Role of inflammatory markers in differentiation and prognostication of gliomas - A prospective cohort study.
Praveen Ravichandran, Manoranjithakumari Mani, Ramesh Andi Sadayandi
Abstract
Open AccessBackground: The tumor microenvironment is an indispensable component of the tumorigenesis of gliomas. Retrospective studies reveal that certain inflammatory markers could represent the aggressive variants due to the systemic inflammation associated with them. The primary objective is to study the association between procalcitonin (PCT), C-reactive protein (CRP), and hematological inflammatory markers in gliomas. The secondary objective is to prognosticate gliomas using the Karnofsky performance score (KPS) at 6 months based on these markers. Methods: This prospective cohort study comprises 100 patients diagnosed with glioma radiologically. Multivariate logistic regression analysis was performed to assess the association of the biomarkers with KPS, and the Odds ratio (OR) was calculated.
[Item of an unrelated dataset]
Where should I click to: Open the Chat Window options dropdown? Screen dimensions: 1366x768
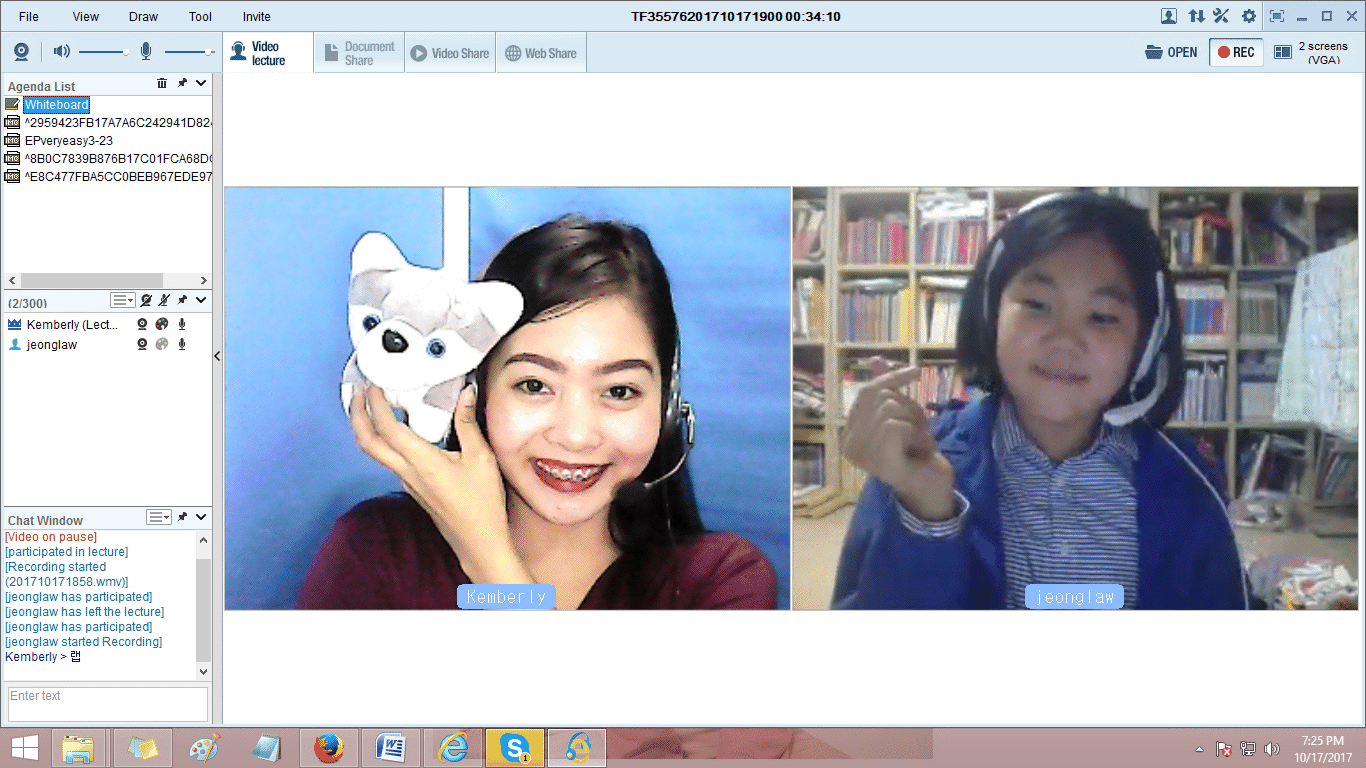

Results: 92.8% of all glioma patients had PCT <0.05 ng/dL, and 85.4% had low CRP of <0.3 mg/L. High-grade gliomas (HGGs) had a low median basophil count compared to low-grade gliomas (P = 0.02). HGGs had increased values of hematological inflammatory markers compared to the low-grade group. The OR of low KPS (<70) is 7.4 times more in the high neutrophil-lymphocyte ratio group (P < 0.05). Conclusion: We found no significant association between PCT, CRP, and inflammatory biomarkers with grades of gliomas. However, there was a significant difference in the distribution of basophil count between the two groups. Further studies are required to validate their role in gliomas.